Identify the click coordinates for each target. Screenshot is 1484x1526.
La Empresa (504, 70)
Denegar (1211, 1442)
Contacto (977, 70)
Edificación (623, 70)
◇ ◇ ◇ ◇
# Given problem
Copy every line of the material above, requests included, and multiply each coordinate in the answers by 0.95, rounding to the nearest whole number with halves rounded up.

# Written response
Identify the click coordinates for each target. Screenshot is 1484x1526.
La Empresa (479, 67)
Denegar (1150, 1370)
Contacto (928, 67)
Edificación (592, 67)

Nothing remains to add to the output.